He stayed put; it was Gonzaga that changed
2026-04-01

For a long time, the Naismith Hall of Fame has been known to observers as having a fuzzy set of guidelines for its nominees, nothing that you could stab with a fork and say, “This is the bar.”

I served briefly on the selection committee years ago, and – then and now – I’m not exactly sure what the qualifications are.

Mark Few, the Gonzaga basketball coach, was a bit of a different case for the selectors. He didn’t have the national-championship portfolio of a Mike Krzyzewski or Roy Williams, so the committee had to drill deeper.

In doing so, in voting him into its 2026 class per reports, it surely liked Few’s record of high-level success. But I would hope it recognized something broader in Few’s resume.

He’s unique. He’s one of one. If he didn’t build Gonzaga from scratch, he at least nurtured and fostered it and loved it up until it got to the point where, as CBS Sports’ Matt Norlander weighed in Tuesday, it’s one of the 15 biggest brands in college basketball.

It’s probably even a more select group, one in which Few can pick up a phone and have a realistic conversation with any coach in the nation about a home-and-home series.

I’m convinced Gonzaga’s rise is one of the great stories of American sports, an emergence from virtually nothing to an annual force in college basketball, owing chiefly to Few’s insistence on staying in Spokane through offers to head up some of the game’s most purebred programs.

Setting aside the fact Gonzaga got to its first NCAA tournament in 1995, and, brushing up toward the 21st century, had never won a game in March Madness, I doubt the Naismith selectors are even aware of the grimness facing Gonzaga back then.

The school faced a severe budget crisis based on flagging enrollment. It endured a power struggle for leadership that bounced out a president after one year. And it was dealing with the aftermath of NCAA probation over the misuse of funds by beloved basketball coach Dan Fitzgerald, a volatile issue among Zag supporters.

In 1999, the Zags pieced together an out-of-the-blue run to the Elite Eight under Dan Monson. He jumped to an opening at Minnesota, and Gonzaga’s unassuming new president, Robert Spitzer, fretted over the vacancy.

“Father, it’s done,” said Mike Roth, the athletic director. “We’re hiring Mark.”

“Oh, great,” Spitzer responded enthusiastically. “Which one is he?”

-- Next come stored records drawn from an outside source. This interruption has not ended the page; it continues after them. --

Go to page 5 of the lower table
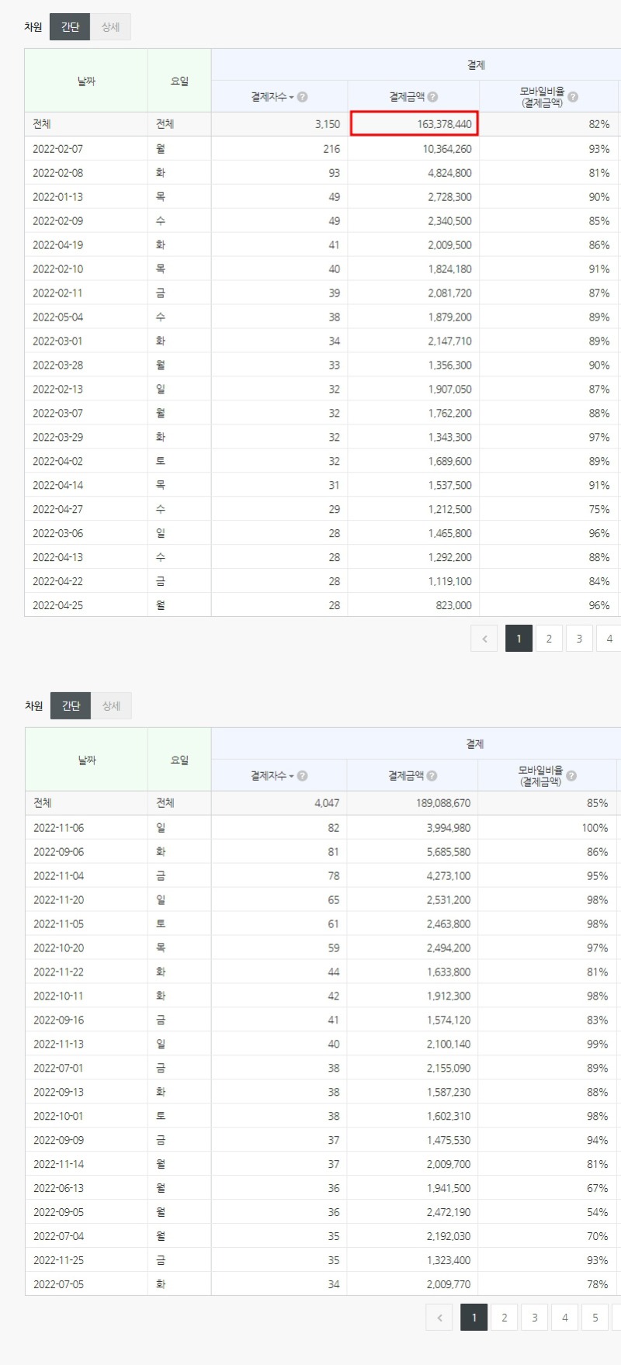 point(595,1318)
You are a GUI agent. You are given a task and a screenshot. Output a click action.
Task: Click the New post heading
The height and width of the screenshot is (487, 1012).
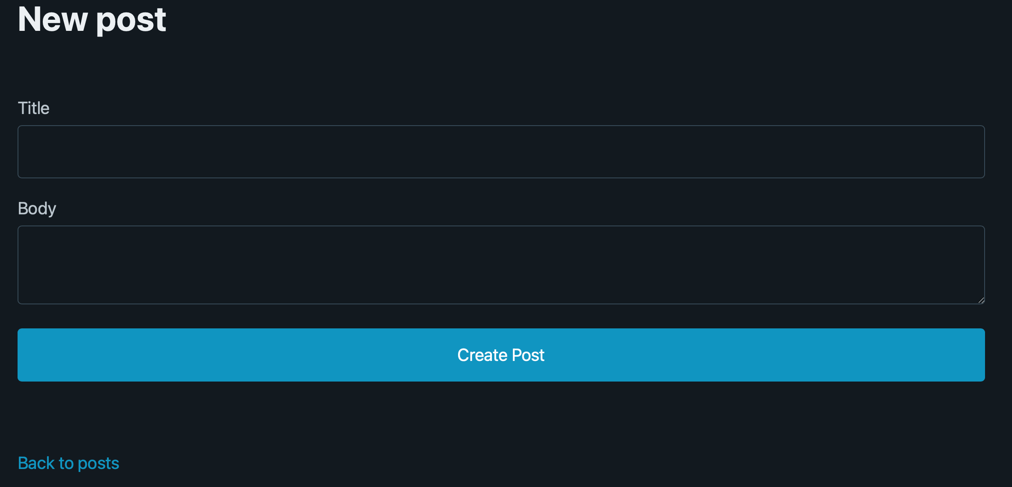92,19
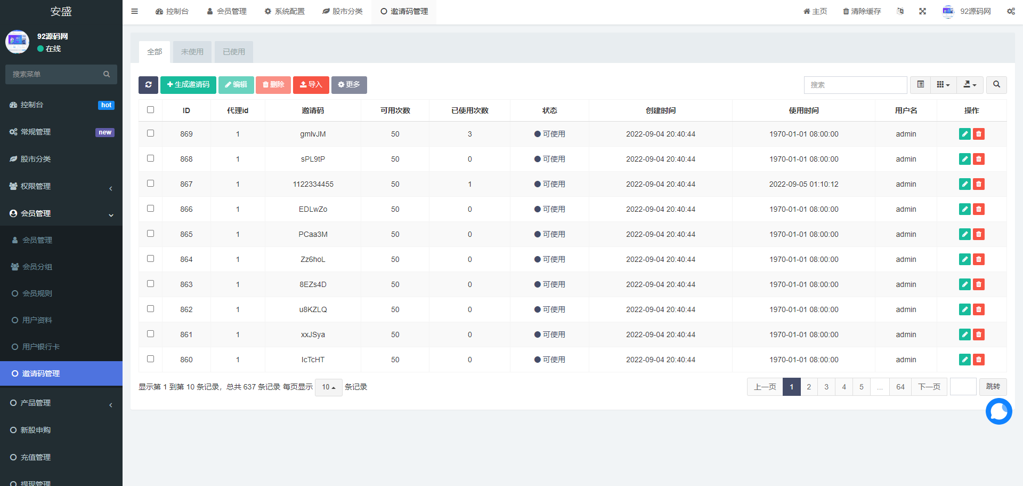Click the fullscreen icon in top bar
Viewport: 1023px width, 486px height.
click(x=922, y=11)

Few’s first two teams made Sweet 16s. Then they built a game-changing new arena. They added the bewitching Adam Morrison. Brick by brick, it got better and better, as Few turned his back on job after job – UCLA, Stanford, Indiana, Oregon, Florida, and who knows how many others.

Sure, there were setbacks. Days after earning their first No. 1 ranking and No. 1 seed in 2013, the Zags got chased out of the NCAA tournament in the Round of 32 by Wichita State. Interspersed among two appearances in the finals – 2017 and 2021 – were 2019 and 2022, when Gonzaga’s No. 1 seeds fell short of the Final Four. But the arc has always been steady.

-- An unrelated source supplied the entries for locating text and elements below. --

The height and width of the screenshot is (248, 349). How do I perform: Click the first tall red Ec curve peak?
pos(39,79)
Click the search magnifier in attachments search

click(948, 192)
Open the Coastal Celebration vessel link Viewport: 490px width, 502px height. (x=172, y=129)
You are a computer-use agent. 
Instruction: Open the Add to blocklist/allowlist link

On the radio Tuesday, a sports-talk host in Seattle mentioned that he’d gotten some “pushback” from listeners on Few’s worthiness to the Hall of Fame. Let me break it to those folks: You’re clueless.

Few has long-since set the NCAA record (27) for consecutive years qualified for the tournament at the start of a career. His 2015-24 teams went to nine straight Sweet 16s. Gonzaga’s string of first-round victories is at 17, and two more means the all-time record.

Gonzaga haters usually fall back on the softness of the West Coast Conference, as if that explains everything. Indeed, nobody in the Big Ten beats a conference opponent 51 times in a row as Gonzaga did to Pepperdine.

But that demands a look at what Few’s teams have done outside the WCC. In the last decade, regular-season and NCAA tournament, Gonzaga is 63-27 against power-conference programs.

He’s 2-1 against Alabama and 3-2 against Kentucky. He’s 2-0 over Kansas, the margins by 12 and 21 points. He beat Duke to win the 2018 Maui Invitational.

Over the sweep of his career, he has owned in-state rival Washington, 13-2. He went 5-0 against West Virginia’s Bob Huggins, a 2022 Hall inductee. He went 6-0 against Oklahoma State, causing the late, billionaire benefactor, T. Boone Pickens, to promise he’d build him a trout stream if he’d come to Stillwater.

Few stayed, as always. He won, but a lot of coaches can say they won. But, maybe more than the Naismith voters realize, nobody in college-basketball history has ever built quite like Mark Few.